Work item
Continue the article on cloud hype and enterprise cloud confidence, picking up after its last paragraph.

Passage
——

Cloud enablement

Hype Hurting Enterprise Cloud Confidence

The hype around the cloud could hurt enterprise deployment plans of cloud services, unless the industry can develop a clearer understanding about how business cloud services differ from the more commodity type of cloud.

That's one concern raised by Tony Kerrison, CTO and head of Infrastructure Services at ING Group , and the newest chairman of the TM Forum 's Enterprise Cloud Leadership Council (ECLC), a group of major cloud buyers. (See TM Forum Names Cloud Council Chair.)

Cloud hype has reached a fever pitch, and while that can generate interest in what cloud has to offer, hype also leaves the impression that everything is moving to one giant cloud, Kerrison points out.

"When you are trying to explain to your management the business rationale of why this is an important step, it doesn't help that there are so many definitions around cloud -- and it covers such a broad set of services," he says. "To distinguish between what an enterprise will subscribe to versus cloud services that other individuals may use is a very important step."

That distinction is particularly important when services such as Amazon.com Inc. (Nasdaq: AMZN)'s cloud are suffering from very public outages, Kerrison notes.

Spelling out the requirements of the enterprise cloud is one job the ECLC is tackling, although Kerrison expects the process to be an ongoing challenge and not one easily resolved. In addition to standards for the clouds, the group is trying to develop specifics around some best practices, such as defining Service Level Agreements (SLAs) for enterprise clouds, says Aileen Smith, senior vice president of collaboration and research and development for the TM Forum.

What is likely to develop is a set of more black-and-white standards for things such as APIs and cloud interfaces, and for standard applications such as email or general requirements such as security. In addition, there will be best practices for SLAs and separate policies that develop for specific industry verticals, which will have their own requirements. (See Mgmt World: Big Banks Want Tailored Cloud Services .)

——

Dataset entries
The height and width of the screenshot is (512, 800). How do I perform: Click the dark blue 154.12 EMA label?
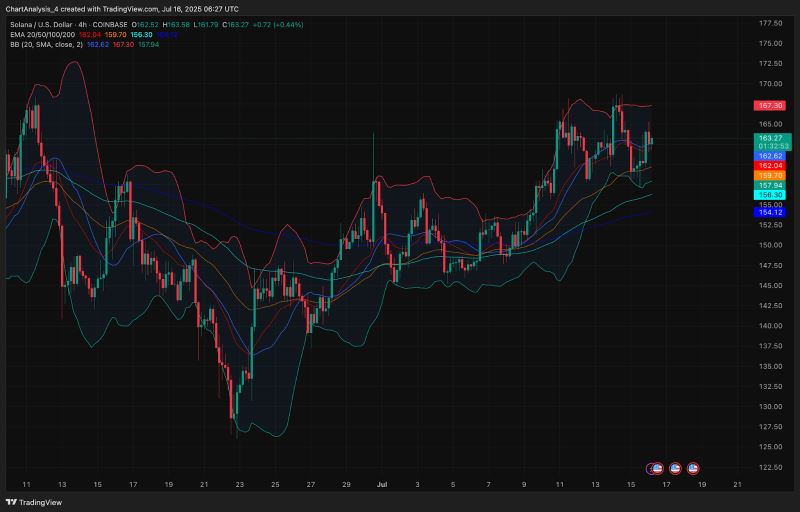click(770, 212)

——

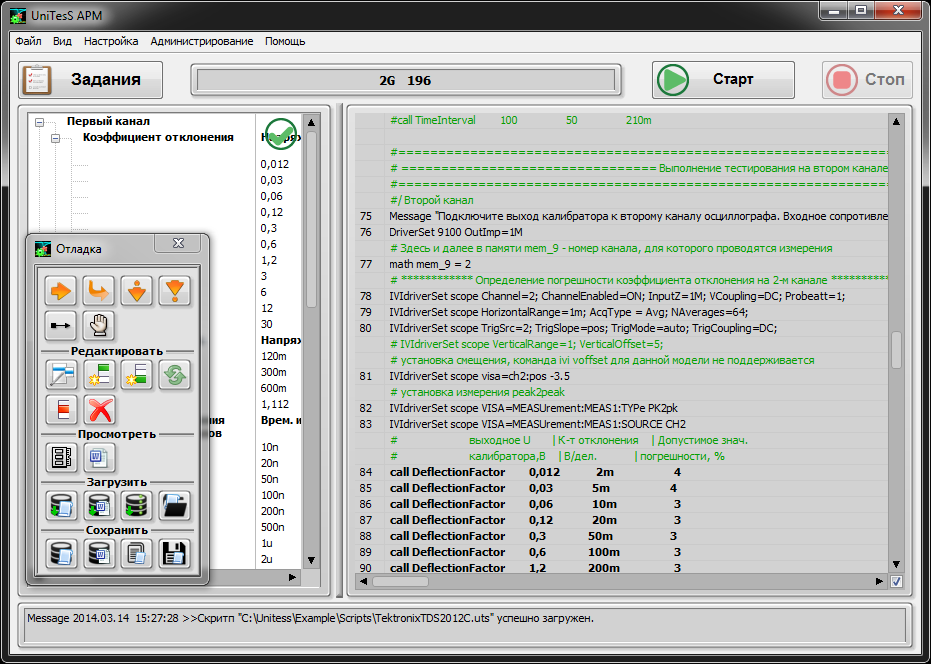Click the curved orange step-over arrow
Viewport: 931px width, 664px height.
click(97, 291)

——

Expected answer
The need for industry-specific cloud policies is fueling the ECLC's current effort to expand its membership to include more industries -- many early members and its first two chairmen have been from the financial services segment. The group is also creating alliances with other groups such as the Open Data Center Alliance (ODCA) , notes Smith. Already, big pharmaceutical companies and the defense industry are stepping up. (See TM Forum Brings 'Sanity' to SP Clouds and TM Forum Expands Enterprise Input on Cloud.)

One positive note for service providers from Kerrison is that enterprise clouds are not likely to need the very dynamic on-demand capabilities of some commodity cloud offerings.

"Enterprises aren't looking to arbitrage compute cycles on a daily basis; that's not our business," Kerrison says. "We will look for how we get right level of service at the right price with the right flexibility, but our time horizon is longer than what you see in an Amazon example. The cycle time for us to make changes in terms of service providers is much longer."

Kerrison believes service providers are more likely to succeed in selling cloud services when they partner with systems integrators or others with specific applications expertise. Notwithstanding the current explosion of cloud expertise acquisitions by service providers, he thinks there may still be reluctance of some enterprises "to put all their eggs in one basket."

"We took the approach within ING of creating partnerships which covered all elements of telcos, systems integration and the housing of technology and other things," he says. "You want to look at how you can get the strengths of different vendors to come together to develop the solutions that you are looking for. So my advice would be to build a partnership."